Nun stehen die Zeichen endgültig auf Pleite. "Ich weiß nicht, was nach dem Saisonende passieren wird", so Stammfahrer Pedro de la Rosa im Vorfeld des Saisonfinales in Brasilien ernüchtert. "Ich habe keine Ahnung, ob es weitergehen wird. Am Montag sehen wir weiter. Vielleicht erfahren wir in der kommenden Woche etwas, vielleicht auch erst danach."

Nach Ansicht de la Rosas ist HRT bei weitem nicht das einzige Team, das sich mit Geldsorgen trägt. "Abgesehen von McLaren, Ferrari, Red Bull und vielleicht Mercedes ist die Zukunft aller anderen Teams nicht sonderlich sicher. Es geht immer nur, wenn ein Investor Geld hineinpumpt oder es findet sich ein wirklich großer Sponsor", sagt der Spanier und mahnt: "Es können jederzeit andere Teams in unsere Situation geraten."

Kritik am Teamstandort Spanien

Nicht zuletzt am für Formel-1-Verhältnisse exotischen Teamstandort Spanien übt de la Rosa Kritik. "Wenn dein Auto richtig schnell sein soll, dann musst du mit deinem Team in Großbritannien angesiedelt sein. Das ist kein Geheimnis, das wissen alle in der Formel 1", so der Routinier, der es für Arrows, Jaguar, McLaren und Sauber auf insgesamt 86 Grand-Prix-Starts brachte, bevor er im vergangenen Winter bei HRT andockte.

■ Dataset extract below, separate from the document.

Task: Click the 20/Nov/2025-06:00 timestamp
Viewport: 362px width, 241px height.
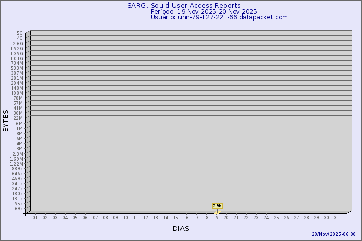Action: (x=333, y=234)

Zudem war de la Rosa jahrelang als McLaren-Testfahrer aktiv. Auch für Reifenhersteller Pirelli leistete der Spanier ausgiebige Testarbeit. Der mittlerweile 41-Jährige weiß also, wovon er spricht und hält in Bezug auf den Umzug des "Kellerkinds" der Formel 1 nach Spanien fest: "Es gab eben auch Argumente dafür, zum Beispiel die Kosten." Ohne ein gesichertes Budget in Form von Sponsorenverträgen kann jedoch kein Team auf Dauer betrieben werden - ganz gleich, wo es stationiert ist.

MotoGP als Vorbild?

Den Stein der Weisen kennt auch de la Rosa nicht, zieht aber eine Parallele zur Motorrad-Grand-Prix-Szene: "In der Formel 1 ist es schwierig, Anschluss zu finden - vor allem auch wegen der wenigen Testchancen. Vielleicht muss man kleinere Teams haben. In der MotoGP-WM war das so. Da gab es einen regelrechten Schwund von großen Teams."

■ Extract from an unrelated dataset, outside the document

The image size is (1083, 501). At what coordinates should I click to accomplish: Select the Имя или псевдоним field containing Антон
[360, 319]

"Mittlerweile fahren dort einige Mannschaften mit recht seriennahen Bikes, damit das Starterfeld überhaupt voll wird", spricht der Spanier die dortige CRT-Regel an. Eine ähnliche Variante wurde in Form von Kundenteams auch für die Formel 1 wiederholt diskutiert, letztlich aber nie in die Tat umgesetzt.

Unterm Strich bereut de la Rosa seinen Wechsel zu HRT dennoch nicht: "Ich bin sehr stolz auf diese Truppe. Als wir beim ersten Test in Jerez aufschlugen, hatten viele unserer Mechaniker kaum Erfahrung mit Formelautos. Denen mussten wir sogar zeigen, wie man die Reifenwärmer auflegt und ihnen erklären, warum das so wichtig ist. Mittlerweile sind das alles richtig gut ausgebildete und trainierte Jungs."

"Die meisten sind noch sehr jung. Es wäre schade, wenn sie keinen Job mehr finden würden", setzt der spanische Rennfahrer fort und drückt die schwierigen Umstände in Zahlen und Fakten aus: "Wir haben nur 83 Leute, kein KERS, waren kaum im Windkanal. Auf Grundlage dessen ist unsere Leistung doch wirklich bemerkenswert."